## BRIEF
Lift out all lines below that contain "breadcrumb".

## MATERIAL FOR THIS EXERCISE
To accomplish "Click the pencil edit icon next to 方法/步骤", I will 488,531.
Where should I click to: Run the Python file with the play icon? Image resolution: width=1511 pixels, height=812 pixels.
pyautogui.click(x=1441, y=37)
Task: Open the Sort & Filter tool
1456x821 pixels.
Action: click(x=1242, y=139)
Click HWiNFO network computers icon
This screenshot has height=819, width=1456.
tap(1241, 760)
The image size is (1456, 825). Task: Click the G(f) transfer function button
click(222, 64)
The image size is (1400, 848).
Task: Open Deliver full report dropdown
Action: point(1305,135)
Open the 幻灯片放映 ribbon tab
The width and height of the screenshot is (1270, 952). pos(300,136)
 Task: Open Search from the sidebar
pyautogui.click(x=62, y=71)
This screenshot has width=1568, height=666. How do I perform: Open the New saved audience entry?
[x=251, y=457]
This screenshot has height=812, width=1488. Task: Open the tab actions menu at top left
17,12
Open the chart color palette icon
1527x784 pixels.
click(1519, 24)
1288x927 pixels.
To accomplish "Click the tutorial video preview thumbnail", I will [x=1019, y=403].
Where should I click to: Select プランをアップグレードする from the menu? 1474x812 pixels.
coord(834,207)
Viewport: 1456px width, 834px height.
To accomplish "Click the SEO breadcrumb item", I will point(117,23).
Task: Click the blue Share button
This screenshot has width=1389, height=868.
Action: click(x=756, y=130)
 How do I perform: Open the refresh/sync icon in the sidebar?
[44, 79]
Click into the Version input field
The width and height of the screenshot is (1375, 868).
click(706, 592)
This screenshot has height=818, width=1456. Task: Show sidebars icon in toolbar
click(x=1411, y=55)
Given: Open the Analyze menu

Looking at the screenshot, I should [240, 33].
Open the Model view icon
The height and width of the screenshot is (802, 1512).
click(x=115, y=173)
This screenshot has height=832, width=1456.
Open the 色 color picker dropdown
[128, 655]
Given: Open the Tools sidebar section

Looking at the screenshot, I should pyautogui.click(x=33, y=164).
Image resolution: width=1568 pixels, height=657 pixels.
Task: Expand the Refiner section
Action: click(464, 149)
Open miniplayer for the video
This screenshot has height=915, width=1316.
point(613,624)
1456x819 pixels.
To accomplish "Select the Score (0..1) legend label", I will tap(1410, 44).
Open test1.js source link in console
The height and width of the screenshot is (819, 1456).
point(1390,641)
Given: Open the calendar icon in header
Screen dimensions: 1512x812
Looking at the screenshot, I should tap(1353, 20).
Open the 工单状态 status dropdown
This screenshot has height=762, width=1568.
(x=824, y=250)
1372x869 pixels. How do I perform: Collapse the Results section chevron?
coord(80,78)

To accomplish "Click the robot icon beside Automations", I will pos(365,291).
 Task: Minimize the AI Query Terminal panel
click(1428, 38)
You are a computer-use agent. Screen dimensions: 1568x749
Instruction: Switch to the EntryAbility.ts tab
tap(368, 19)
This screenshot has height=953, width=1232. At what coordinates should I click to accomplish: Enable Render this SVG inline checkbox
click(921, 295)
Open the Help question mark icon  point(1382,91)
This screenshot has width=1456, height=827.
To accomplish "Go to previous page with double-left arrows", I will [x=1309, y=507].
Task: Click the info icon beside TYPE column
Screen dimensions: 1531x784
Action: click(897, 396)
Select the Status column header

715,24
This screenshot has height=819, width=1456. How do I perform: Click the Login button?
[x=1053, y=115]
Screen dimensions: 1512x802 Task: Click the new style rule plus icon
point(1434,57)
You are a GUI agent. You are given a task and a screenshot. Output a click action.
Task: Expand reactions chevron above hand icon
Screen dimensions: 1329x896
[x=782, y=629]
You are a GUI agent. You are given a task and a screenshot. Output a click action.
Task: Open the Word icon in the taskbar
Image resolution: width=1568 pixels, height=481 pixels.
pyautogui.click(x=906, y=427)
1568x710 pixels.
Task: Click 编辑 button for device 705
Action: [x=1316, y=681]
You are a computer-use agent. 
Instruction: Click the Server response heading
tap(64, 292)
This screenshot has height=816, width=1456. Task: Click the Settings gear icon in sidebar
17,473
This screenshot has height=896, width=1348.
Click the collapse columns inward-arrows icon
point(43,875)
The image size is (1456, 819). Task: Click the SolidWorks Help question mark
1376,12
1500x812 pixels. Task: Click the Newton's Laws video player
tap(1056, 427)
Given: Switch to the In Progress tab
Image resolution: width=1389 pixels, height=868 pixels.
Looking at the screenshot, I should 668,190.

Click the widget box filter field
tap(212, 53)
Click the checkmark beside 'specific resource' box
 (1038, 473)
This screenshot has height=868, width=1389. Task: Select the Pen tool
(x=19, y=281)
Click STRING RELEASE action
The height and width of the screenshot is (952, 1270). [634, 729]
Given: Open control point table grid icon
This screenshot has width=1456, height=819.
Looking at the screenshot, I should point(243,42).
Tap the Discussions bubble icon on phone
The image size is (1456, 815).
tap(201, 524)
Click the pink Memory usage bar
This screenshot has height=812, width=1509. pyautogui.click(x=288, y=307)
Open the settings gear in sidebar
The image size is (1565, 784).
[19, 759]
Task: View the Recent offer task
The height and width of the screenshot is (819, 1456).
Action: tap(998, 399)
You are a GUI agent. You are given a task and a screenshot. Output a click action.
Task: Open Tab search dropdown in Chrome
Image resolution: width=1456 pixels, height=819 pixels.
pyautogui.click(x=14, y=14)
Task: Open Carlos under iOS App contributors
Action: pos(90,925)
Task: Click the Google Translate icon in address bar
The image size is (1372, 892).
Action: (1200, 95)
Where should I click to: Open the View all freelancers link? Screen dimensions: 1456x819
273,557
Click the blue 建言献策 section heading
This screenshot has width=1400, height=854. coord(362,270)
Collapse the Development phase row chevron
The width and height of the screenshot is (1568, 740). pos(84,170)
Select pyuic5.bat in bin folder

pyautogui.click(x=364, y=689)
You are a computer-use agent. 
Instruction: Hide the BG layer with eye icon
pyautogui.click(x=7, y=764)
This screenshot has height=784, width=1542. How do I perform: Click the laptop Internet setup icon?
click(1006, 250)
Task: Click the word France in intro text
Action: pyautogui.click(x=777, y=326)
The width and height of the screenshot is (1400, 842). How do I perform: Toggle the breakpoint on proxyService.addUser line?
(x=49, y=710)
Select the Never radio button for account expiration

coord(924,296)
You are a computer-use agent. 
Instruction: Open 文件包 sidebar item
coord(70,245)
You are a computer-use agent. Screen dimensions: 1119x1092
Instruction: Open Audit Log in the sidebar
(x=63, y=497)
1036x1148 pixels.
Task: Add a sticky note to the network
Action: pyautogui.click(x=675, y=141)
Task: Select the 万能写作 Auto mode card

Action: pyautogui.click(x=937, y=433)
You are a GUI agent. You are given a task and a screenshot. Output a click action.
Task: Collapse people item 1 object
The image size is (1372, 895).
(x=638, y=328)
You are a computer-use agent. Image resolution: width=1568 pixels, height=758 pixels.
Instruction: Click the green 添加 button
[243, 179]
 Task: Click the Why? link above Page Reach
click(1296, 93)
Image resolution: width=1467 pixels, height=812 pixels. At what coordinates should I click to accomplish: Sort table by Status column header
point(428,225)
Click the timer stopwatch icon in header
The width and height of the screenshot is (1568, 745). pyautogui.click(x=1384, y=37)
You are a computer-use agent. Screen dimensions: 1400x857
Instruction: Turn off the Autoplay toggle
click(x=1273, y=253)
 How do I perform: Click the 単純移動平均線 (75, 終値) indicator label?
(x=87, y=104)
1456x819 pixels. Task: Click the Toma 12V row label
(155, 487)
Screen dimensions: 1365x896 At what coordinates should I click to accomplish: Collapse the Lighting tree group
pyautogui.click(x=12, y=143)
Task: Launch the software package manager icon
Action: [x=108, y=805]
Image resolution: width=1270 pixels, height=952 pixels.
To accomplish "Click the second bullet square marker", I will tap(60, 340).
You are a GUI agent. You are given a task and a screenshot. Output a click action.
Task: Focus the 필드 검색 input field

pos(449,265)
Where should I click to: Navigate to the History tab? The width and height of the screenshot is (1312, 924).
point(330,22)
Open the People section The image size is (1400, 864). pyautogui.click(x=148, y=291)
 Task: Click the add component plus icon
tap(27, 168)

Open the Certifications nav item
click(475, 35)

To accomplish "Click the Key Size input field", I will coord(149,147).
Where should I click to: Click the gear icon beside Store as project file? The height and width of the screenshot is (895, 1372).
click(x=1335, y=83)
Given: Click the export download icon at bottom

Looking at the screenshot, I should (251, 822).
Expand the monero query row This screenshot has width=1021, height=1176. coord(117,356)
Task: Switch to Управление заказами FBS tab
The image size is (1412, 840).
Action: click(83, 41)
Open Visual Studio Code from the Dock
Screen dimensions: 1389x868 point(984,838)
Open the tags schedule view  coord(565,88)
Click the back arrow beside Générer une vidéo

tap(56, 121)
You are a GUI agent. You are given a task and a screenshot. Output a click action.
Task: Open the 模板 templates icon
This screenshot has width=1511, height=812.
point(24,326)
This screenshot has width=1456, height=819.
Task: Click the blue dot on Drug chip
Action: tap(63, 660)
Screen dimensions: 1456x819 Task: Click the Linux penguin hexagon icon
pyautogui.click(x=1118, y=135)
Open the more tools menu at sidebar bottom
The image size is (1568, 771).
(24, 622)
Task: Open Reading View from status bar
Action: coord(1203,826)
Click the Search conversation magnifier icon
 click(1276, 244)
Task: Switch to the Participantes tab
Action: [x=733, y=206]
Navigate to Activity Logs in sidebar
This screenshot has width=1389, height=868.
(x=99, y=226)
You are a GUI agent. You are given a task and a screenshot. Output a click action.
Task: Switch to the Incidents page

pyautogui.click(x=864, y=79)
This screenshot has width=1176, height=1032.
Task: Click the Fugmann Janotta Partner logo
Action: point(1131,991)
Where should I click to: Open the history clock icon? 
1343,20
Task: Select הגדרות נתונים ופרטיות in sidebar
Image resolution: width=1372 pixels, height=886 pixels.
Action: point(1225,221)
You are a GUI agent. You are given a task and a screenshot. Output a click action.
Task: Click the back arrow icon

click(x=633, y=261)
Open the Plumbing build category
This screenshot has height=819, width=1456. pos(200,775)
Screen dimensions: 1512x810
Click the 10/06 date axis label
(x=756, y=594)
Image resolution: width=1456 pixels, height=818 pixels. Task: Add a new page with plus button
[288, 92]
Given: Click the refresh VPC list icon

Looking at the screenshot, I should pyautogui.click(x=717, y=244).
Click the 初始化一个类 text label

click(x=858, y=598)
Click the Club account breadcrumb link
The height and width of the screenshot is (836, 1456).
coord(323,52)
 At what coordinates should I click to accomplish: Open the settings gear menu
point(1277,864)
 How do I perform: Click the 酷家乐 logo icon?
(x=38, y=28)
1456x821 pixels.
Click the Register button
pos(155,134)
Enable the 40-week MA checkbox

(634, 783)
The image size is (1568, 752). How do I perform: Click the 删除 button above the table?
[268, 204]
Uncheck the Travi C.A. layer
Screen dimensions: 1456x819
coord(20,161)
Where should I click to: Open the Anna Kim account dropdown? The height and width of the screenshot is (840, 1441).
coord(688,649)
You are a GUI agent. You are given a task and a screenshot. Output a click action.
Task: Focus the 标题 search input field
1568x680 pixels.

## SOLUTION
To accomplish "Click the SEO breadcrumb item", I will point(117,23).
Click the Club account breadcrumb link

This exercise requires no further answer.